2. In accordance therewith there is established herein a series of
publications to be known as Overseas Historical Circulars. These circulars will be issued to all Historical Officers concerned from time to time as necessity arises and will be reproduced and distributed to lower echelon Historical Officers as approved by appropriate commanding generals.
II. The Army Air Forces Historical Project
1. There has been created in the Office of the Assistant Chief of Air Staff, Intelligence, a Historical Division charged with the execution of the AAF historical project and the performance of special intelligence staff functions. It is responsible for the collection of all historical data of importance, for the preparation of a comprehensive history of the AAF (Svc N345-21-43). The newness and special significance of air power in the rapid developments of modern warfare make the coordination of this record a task of special importance. What is sought is a record of experience.
2. There are four branches in the Historical Division. The first of these is the Archives, which has been established as the official depository of documents pertaining to the activity of units serving with the AAF. The second is responsible for the administrative history of those commands and services which fall directly under the command of the CG. AAF. The third deals with combat operations in all theaters of war and the administrative experience of units abroad. A fourth branch compiles biographical data on AAF personnel. There is also a unit charged with compiling human interest materials.
III. The Duties of Historical Officers
1. The primary duty of the Historical Officer is to collect and
— 1 —
Collate all data of historical significance. In the lower echelons he will prepare and keep up to date the unit history and meet other requirements set forth in AFR 345-105 (See Changes 3). He will bear in mind that this unit history or journal constitutes the official record of his unit’s experience and achievement. The Historical Officer has a unique opportunity to make certain that a full, accurate, and personal record is preserved for his unit. From these unit histories and their accompanying supporting documents plus other data received in Hq. AAF, there will be prepared and published appropriate volumes.

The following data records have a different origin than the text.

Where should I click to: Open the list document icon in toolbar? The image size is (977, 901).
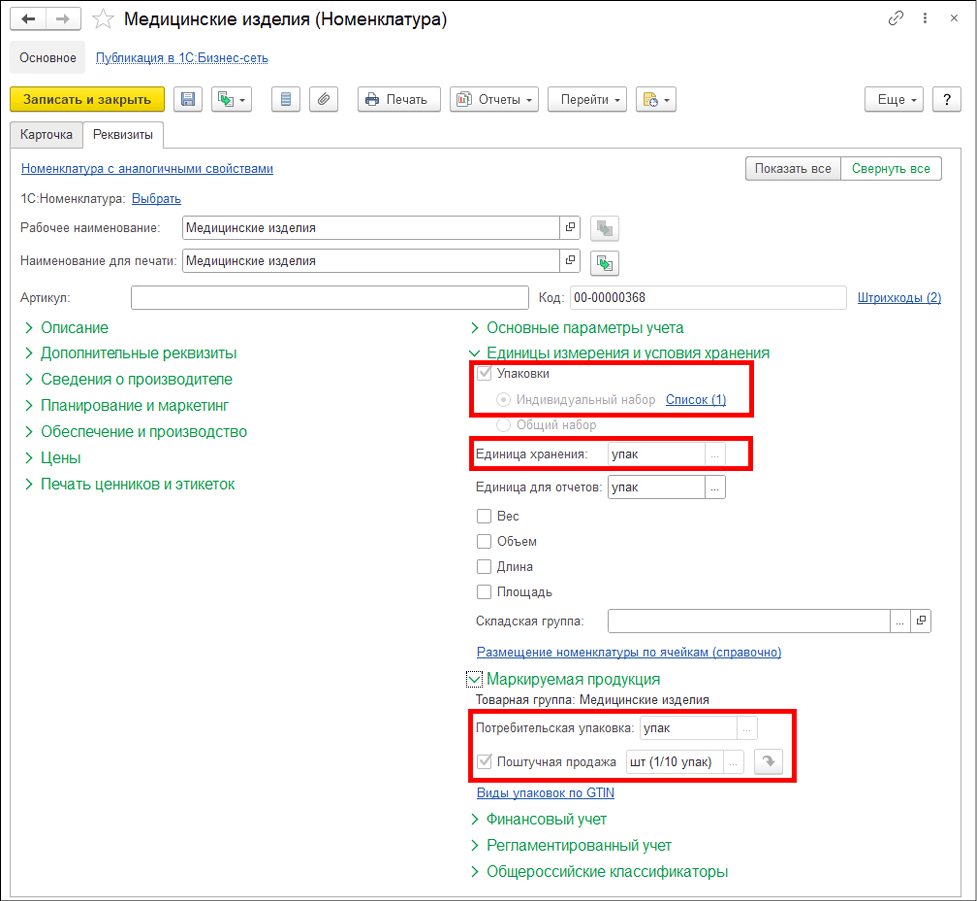click(286, 99)
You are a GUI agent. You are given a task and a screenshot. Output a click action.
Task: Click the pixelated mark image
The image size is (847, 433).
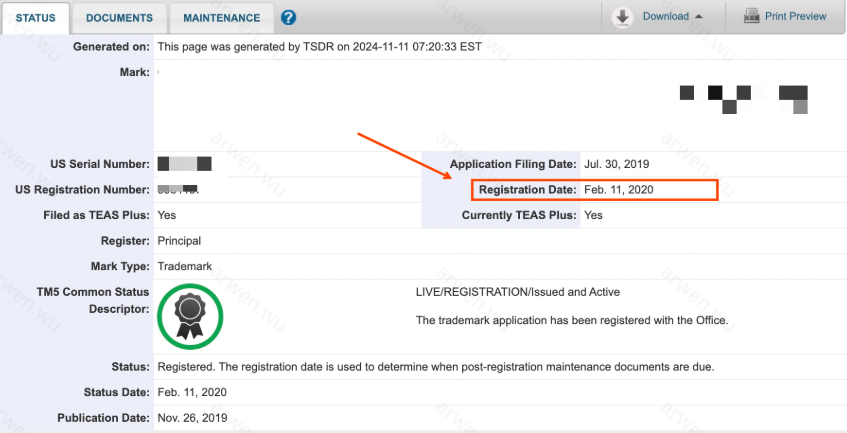[x=743, y=95]
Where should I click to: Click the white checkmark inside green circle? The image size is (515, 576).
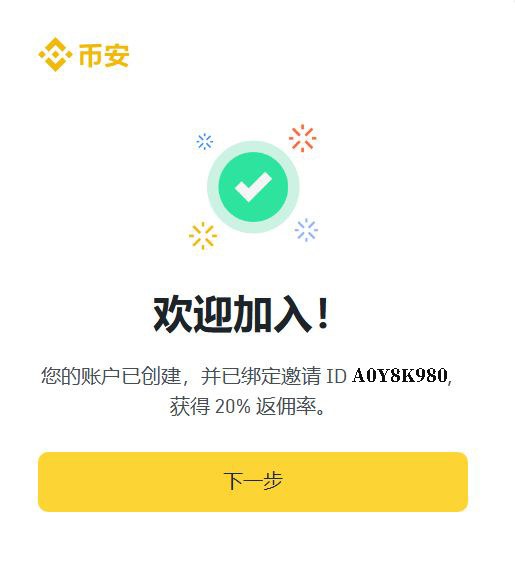(253, 187)
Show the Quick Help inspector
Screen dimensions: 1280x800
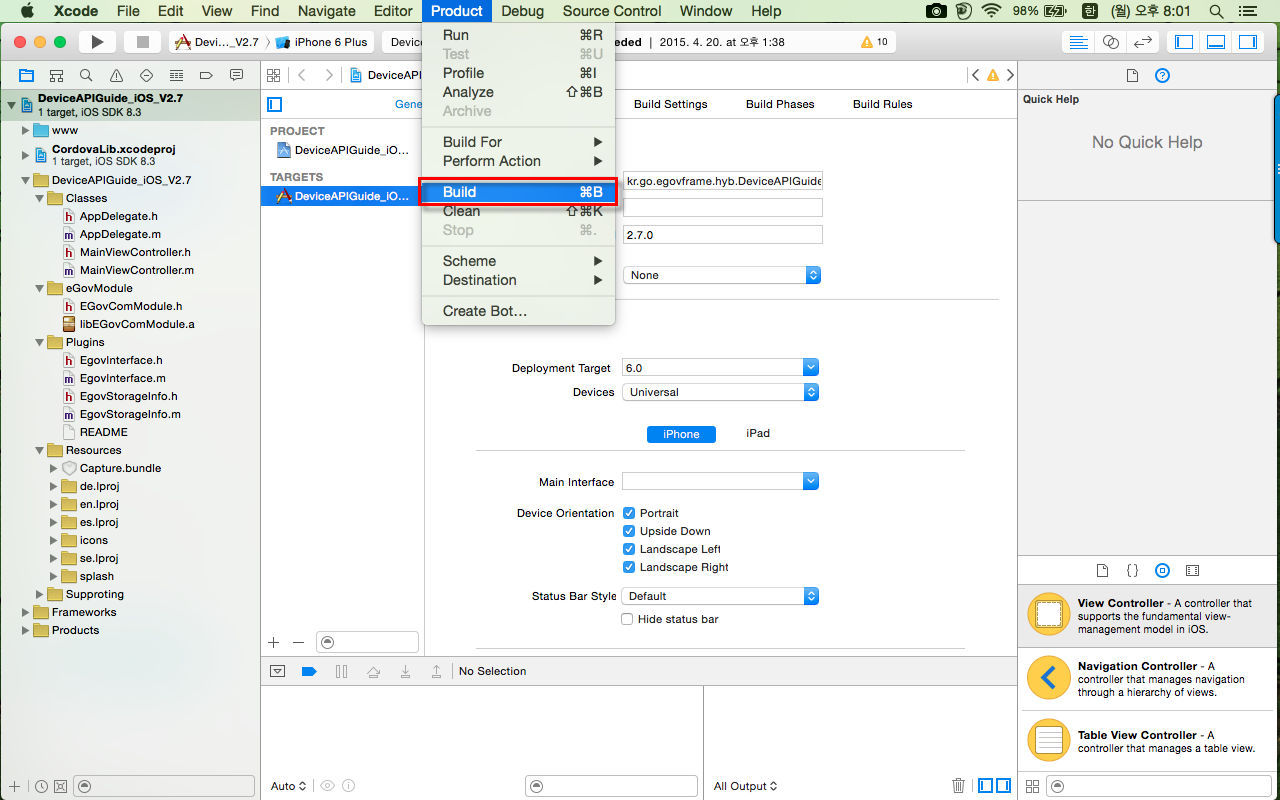point(1162,76)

2. The Historical Officer will forward each month two copies of the history of the unit activities for the preceding month. These will have attached the supporting documents specified in AR 345-105, change 3. All will be marked “Historical Data” and directed through channels to the Commanding General, AAF. Where monthly installments have not been compiled and forwarded heretofore, the Historical Officer should immediately undertakes to bring the history of his unit up to date.
3. Specific duties will be set forth in subsequent Historical Officers Circulars.
IV. The Form and Style of the Unit History
1. The form of presentation should be narrative. Since it is desired that the history be both official and personal, the author’s own observations and comments are essential. The authority for important statement of fact should be indicated where possible either by quotations or references in the text, or by the attachment of supporting documents, or by the use of footnote citations.
2. The unit history should attempt to answer as a minimum such questions as the following:
A. When, where, and by what authority was the unit activated?
B. Who were and are, its key personnel?
C. What have been its major movements?
D. What changes of organization have been made? When, why, and by what authority?
E. With what missions and assignments was the unit charged by higher command? What was its success in executing them?
3. The Historical Officer should also include pertinent items regarding living conditions, recreations, morale, outstanding individual or
— 2 —
Group achievements, and citations, and he should feel free to record all such parts of the unit’s experience as in his judgement the numbers of the unit would want to record. It is especially important to include, as record of first–hand experiences, some narrative account of missions undertaken.
4. Photographs, both official and unofficial, are in themselves a valuable record. In forwarding them care should be observed to include exact identifications on the back of each photograph.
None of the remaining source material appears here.